God is the power in and through all things. God was in the fire-mist. God was in the material that globed itself at last as our planet. God was the creative power in the primeval waters. God, as much of him as it can hold and manifest, is in the stone; as much of him as it can hold and manifest is in the grass-blade; as much as it can hold and manifest is in the fish ; as much as it can hold and manifest is in the reptilian order of life; as much as it can hold and manifest is in the birds that fly between the earth and the heavens; as much as they can hold and manifest of God is in the animal world before man appears. God, working through all these, at last blossoms out into man; and in the first men, savage, barbaric, ignorant, cruel, as much of God as they could hold and manifest is there. And so through every grade of life as you climb until you get up at last to Jesus.

"What think ye of Christ?" As much of God as he could hold and manifest was in Christ. As much of God as we can hold and manifest is in us; and there is no line of de marcation or distinction except one of degree. We believe in a larger, grander advent,-a larger, grander incarnation than the world has ever dreamed of before. God did not need to come to the world eighteen hundred years ago: he has never been absent from the world. It is one, age-long advent from the beginning until now. We do not believe in Jesus as appeasing the divine anger, because we do not believe in a divine anger that needs to be appeased. We do not

believe in Jesus as the satisfaction of God's justice, so that he might be able to forgive, because man has never been in this fallen and ruined condition, and God's government has never received a shock that needed to be adjusted by any such supernatural scheme. We do not believe in Jesus as a bridge, half-human, half-divine, to span some supposed gulf that separates God from his world, because there is not and never has been any gulf of separation to be spanned. God has been closer to the world than the very breath of life from the beginning. Jesus stands at last on the crown and summit of his age by no supernatural process, but only as the natural outflowering of the divine in his age and time. And a like advent has been outflowering in every age of the world, blossoming into justice and truth and love and nobility and beauty and self-sacrifice in all his souls under every sky and in every epoch of the world.

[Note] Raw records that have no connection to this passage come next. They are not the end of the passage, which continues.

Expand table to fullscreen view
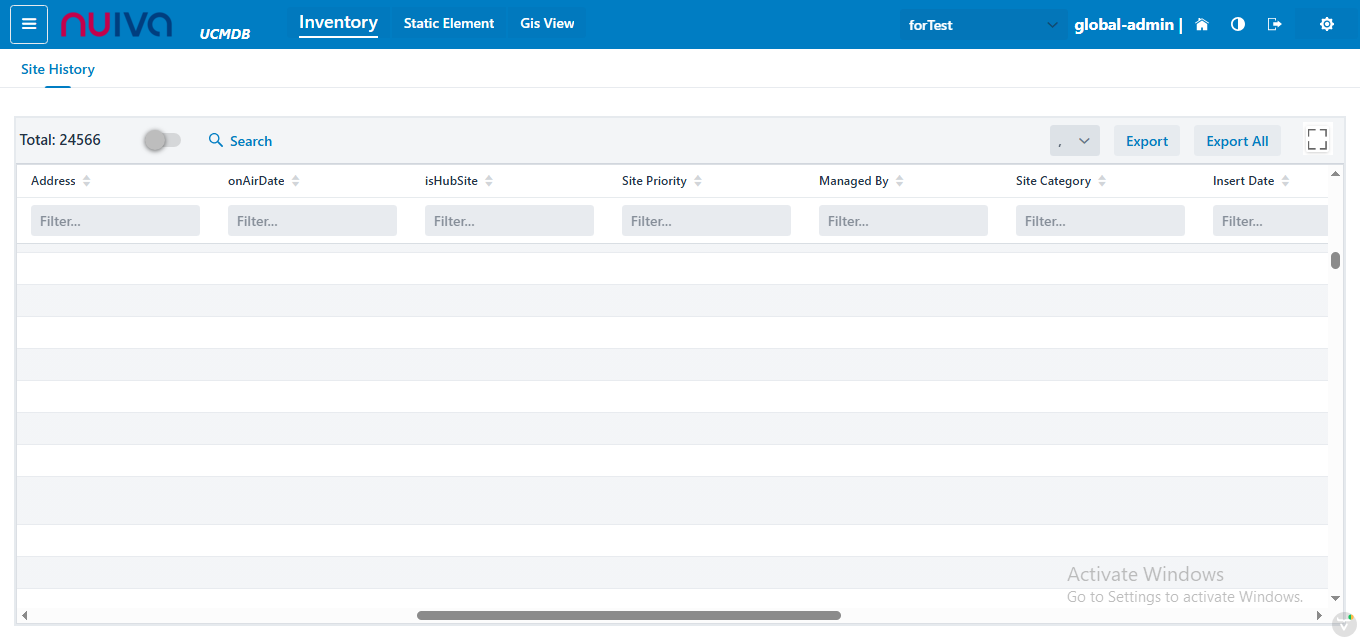Viewport: 1360px width, 639px height. click(x=1317, y=140)
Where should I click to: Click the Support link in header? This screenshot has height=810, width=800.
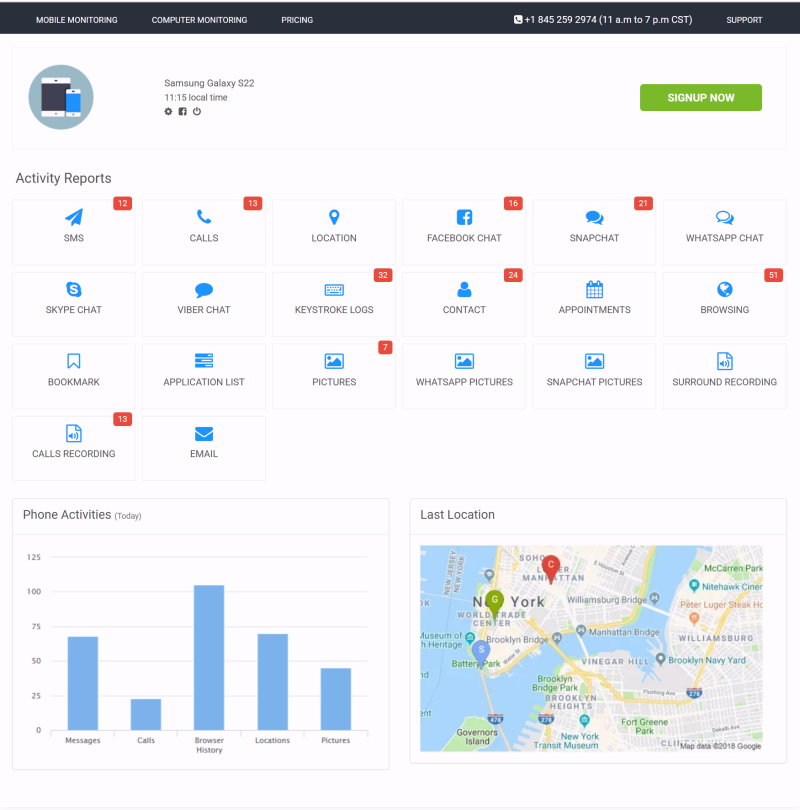tap(744, 20)
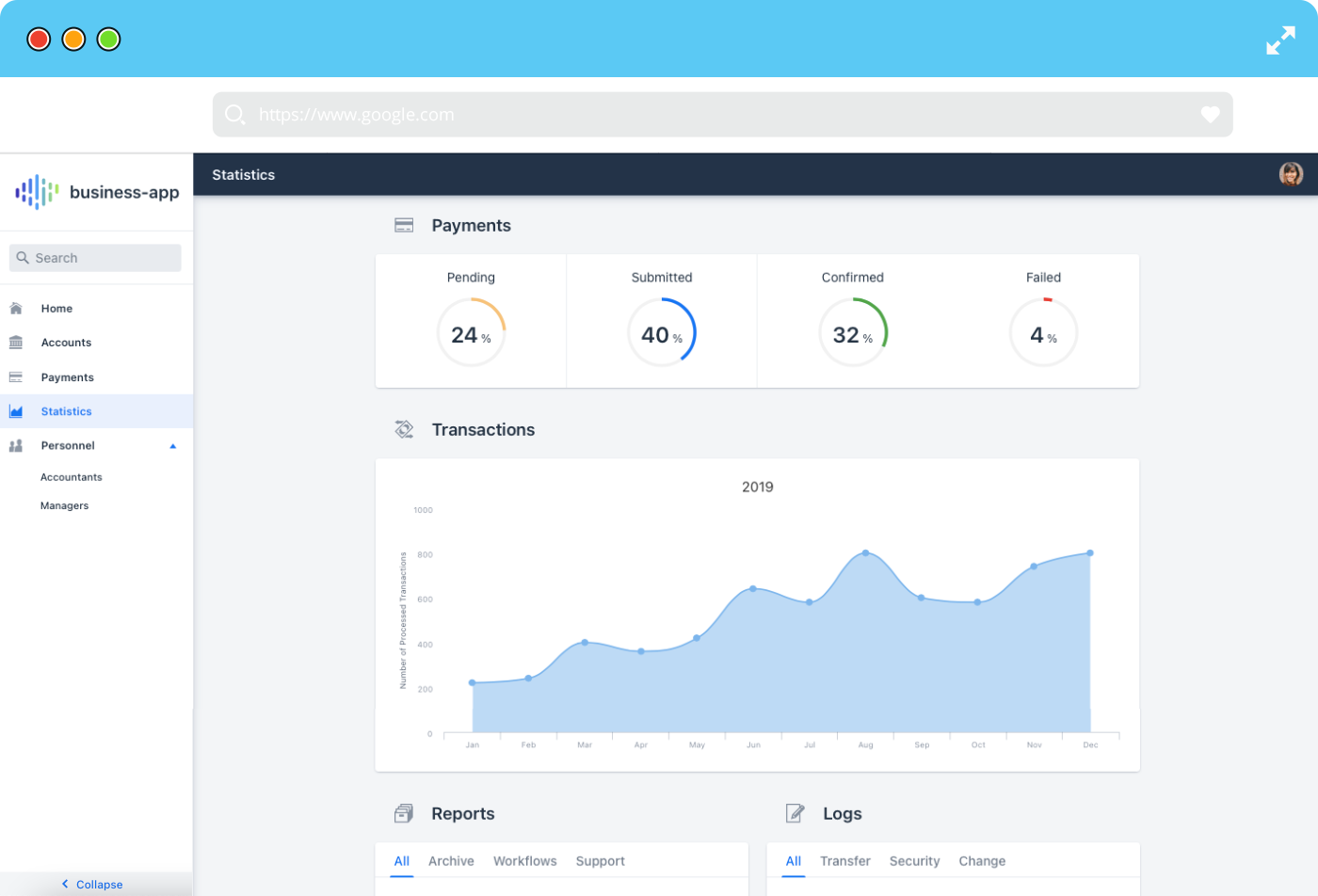Viewport: 1318px width, 896px height.
Task: Click the August data point on chart
Action: (865, 553)
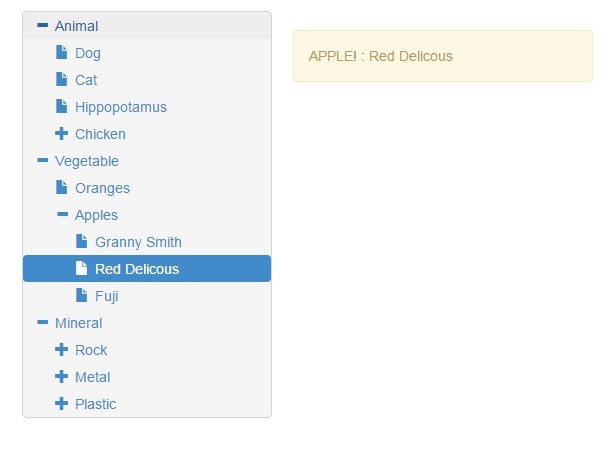Collapse the Apples subtree minus icon
Image resolution: width=608 pixels, height=450 pixels.
click(x=62, y=215)
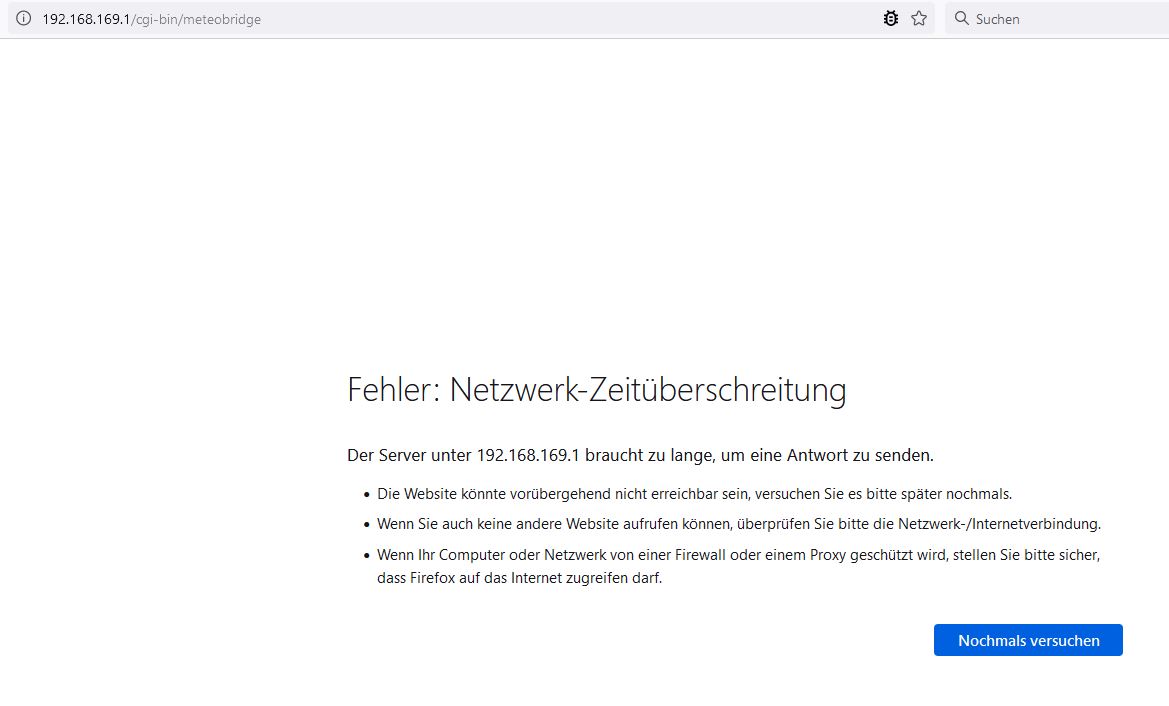Click the word Antwort in server message

pos(818,456)
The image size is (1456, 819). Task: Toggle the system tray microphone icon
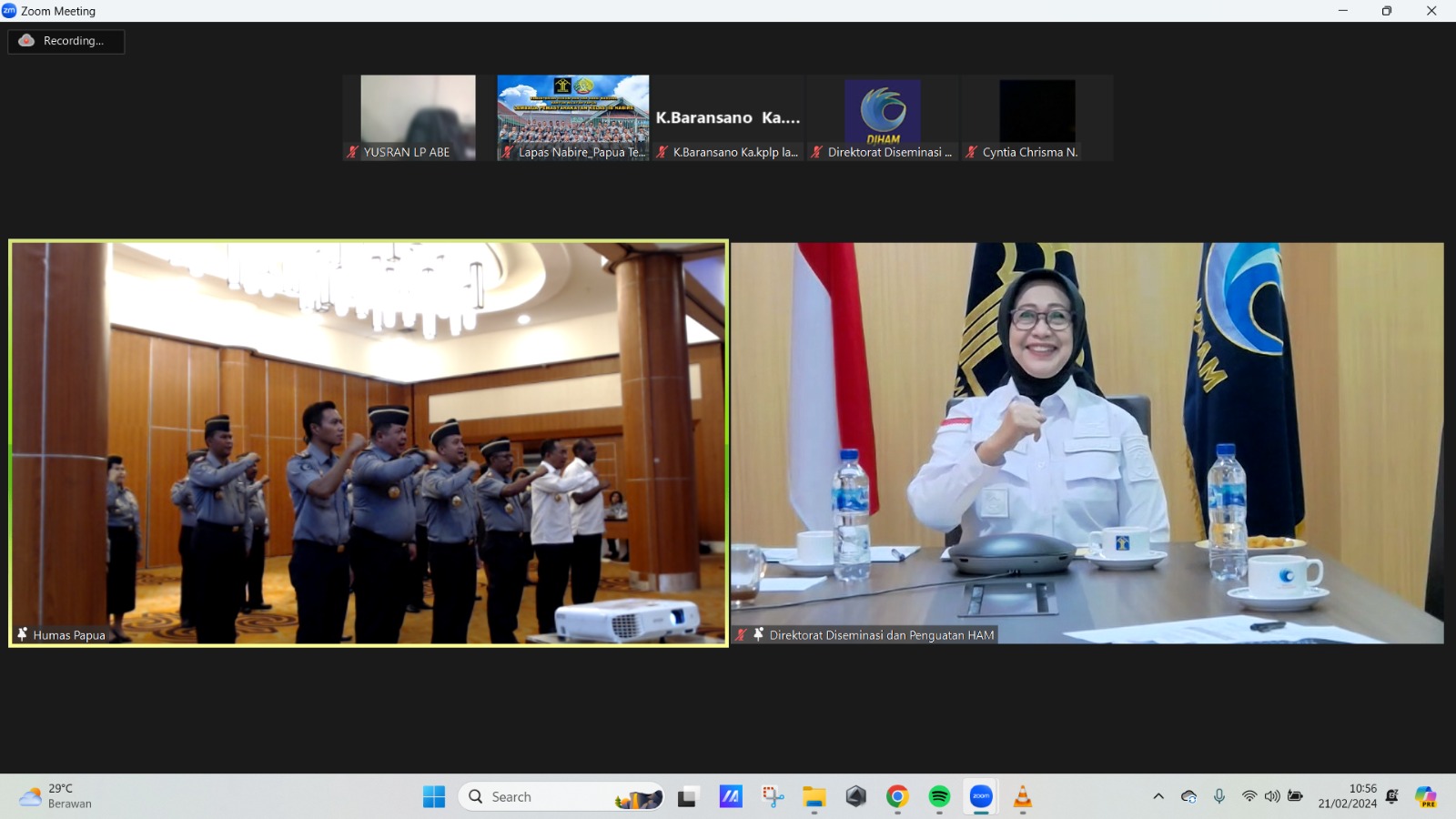pos(1219,796)
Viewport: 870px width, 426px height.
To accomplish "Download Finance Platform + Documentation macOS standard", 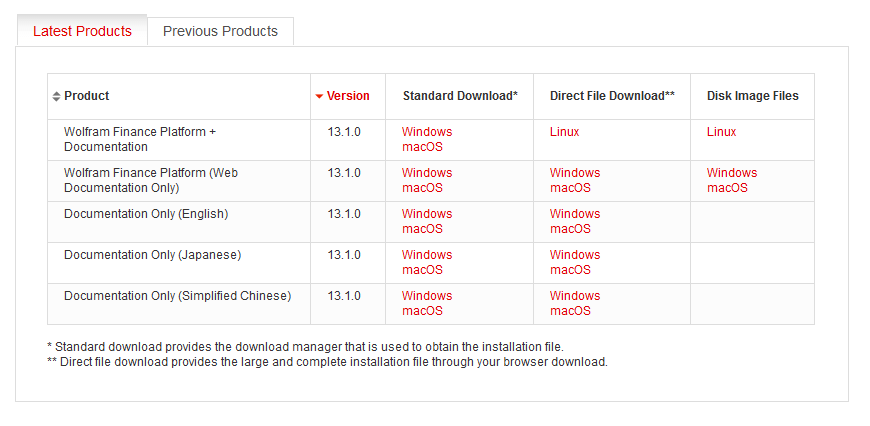I will (x=422, y=147).
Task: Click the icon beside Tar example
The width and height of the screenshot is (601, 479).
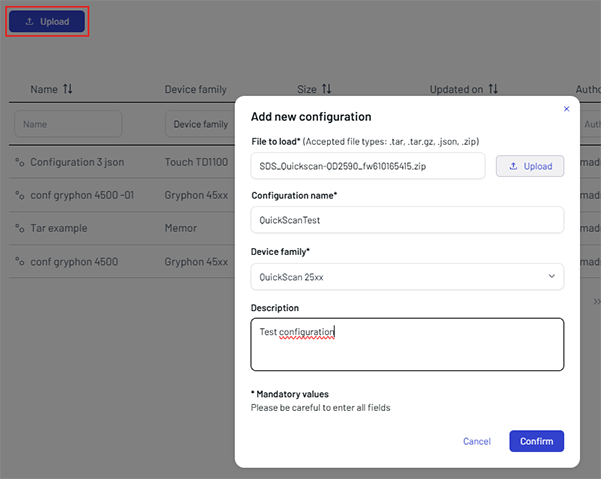Action: [19, 228]
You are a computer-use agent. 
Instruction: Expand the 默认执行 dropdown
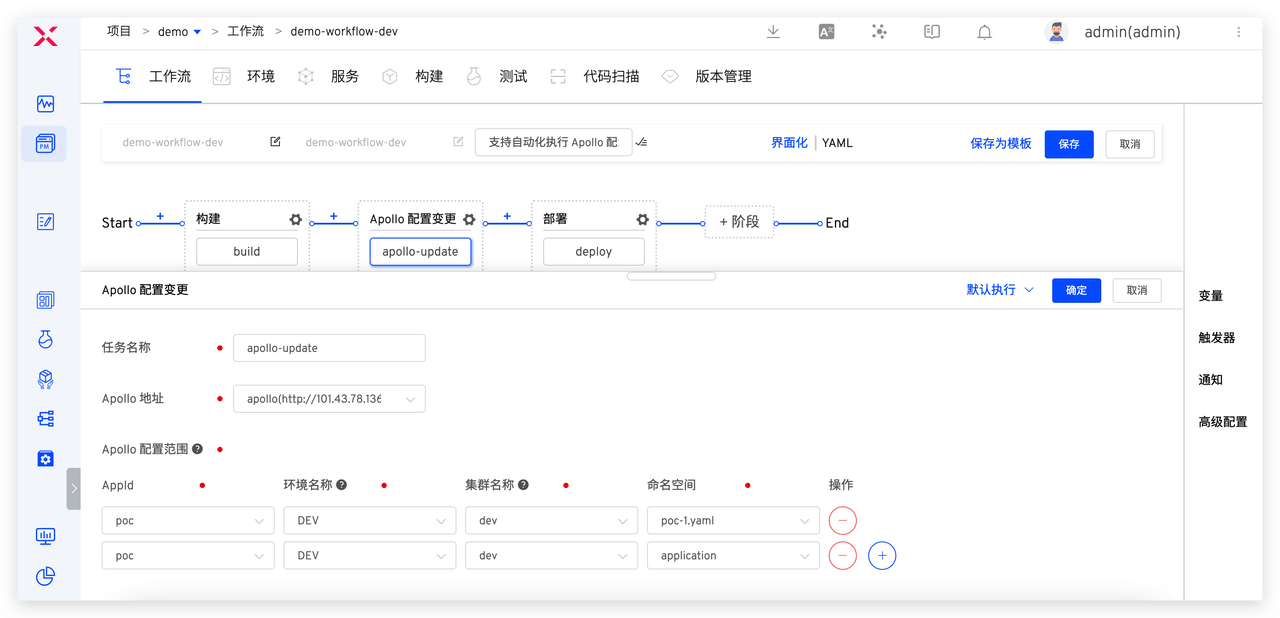1000,290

It seems to me that the old conception of Christ empties his life of all wonder, of all beauty, of all significance, of all power. Had he been God, and so able to work a miracle, there would have been nothing very wonderful in any process by which he might have come into the world, because all things are supposed to be possible to the Omnipotent. If he was God, there was nothing very wonderful about his having uttered some remarkable sayings, having taught some spiritual truths that were above the level of the old ideas and thoughts of the world. What would you expect of God walking about in a human body but that he should say some things that ordinary men would not have thought of? If he were God, there was no great amount of self-sacrifice in his not having where to lay his head for a little time. It seems to me, if he were God, that there was nothing marvellous about his being able to face death, even the death on the cross, when it was only brief pain, with the throne of the universe clearly in sight. O friends, it seems to me that this whole conception of a being who is neither God nor man, God on one side and man on the other side, on the one side ignorant as a man, knowing everything as a God,

capable of suffering as a man, not capable of suffering as a God, this conception turns him into a monstrosity that is neither one thing nor the other, and puts him out of all tender and sympathetic relation with our poor human life.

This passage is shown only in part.